Ed. Note:  When you're done reading this post, make sure to go read Part 2, the follow-up post in which C.A. really digs into the numbers to explain why PER undervalues Kobe Bryant.

If you've got a lot of time with nothing to do, go into any NBA chat room or message board and ask the following question: 

Who is the best player in the NBA? 

It's a fun subject to dive into, as long as you are running with the right crowd.  If people stay respectful and stick to arguing things on merit, making points based on logic, evidence and knowledge-based observation, it can be a jolly good time, with many different answers, each with their own valid points.  You could go with LeBron James, the do-everything superstar.  He scores, he passes, he rebounds, he makes julienne fries.  If efficiency is your style, you could drop Chris Paul in the conversation.  Nobody is better at turning the ball in his hands into points on the board for his team, either through extremely proficient shooting or very adept passing.  If you like the big play, maybe Dwyane Wade is your man.  He scores with the best of them, and does it all in a way that looks great on SportsCenter.  If big men are your cup du jour, you could go with the young stud, Dwight Howard, or the old guard, Tim Duncan and Kevin Garnett.  And, of course, this conversation wouldn't even be interesting if you didn't include Kobe Bryant.

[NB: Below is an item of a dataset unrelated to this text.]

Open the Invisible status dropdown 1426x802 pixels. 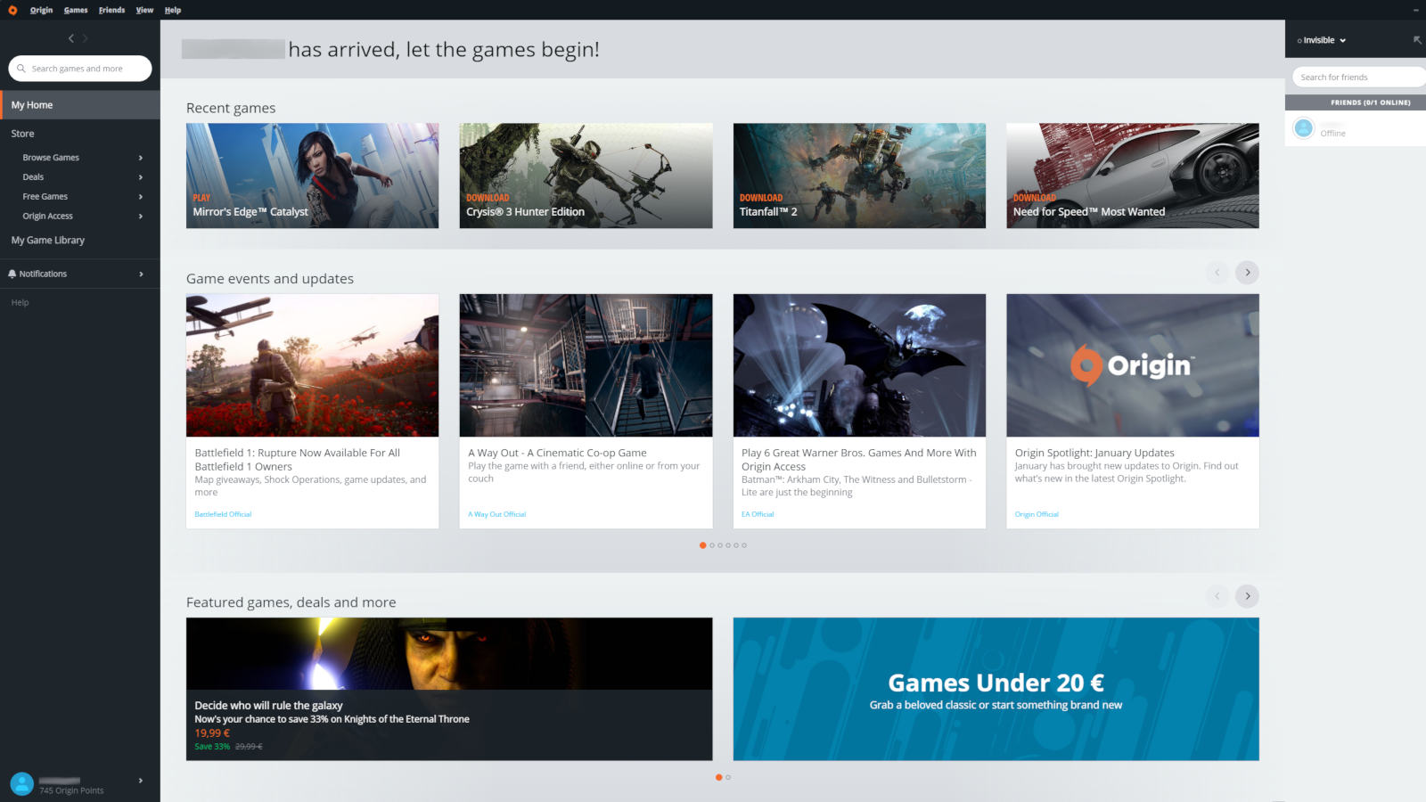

There are tons of fans who put Kobe on the top of that list.  Sure, lots of them are homeristic Laker lovers who create that list as much with their hearts as with their heads.  But they aren't alone.  There are plenty of NBA personnel who put Kobe at the top, or very near the top, of that list as well.  He was second in the MVP balloting last season, behind LeBron James.  A survey of NBA GMs ranked Kobe as 2nd most likely to win the MVP this season, and ranked him first in categories like "The player you'd most like to take a shot with the game on the line".  In that same survey, the question was asked "If you were starting a franchise and could sign any NBA player, which player would you sign?"  Kobe came in 3rd, behind LeBron and Dwight Howard, despite being more than 7 years older than some very attractive candidates like Wade and Paul.  The point in all this?  Kobe is very, very highly regarded in this league, both by people who think with their hearts, and people who don't.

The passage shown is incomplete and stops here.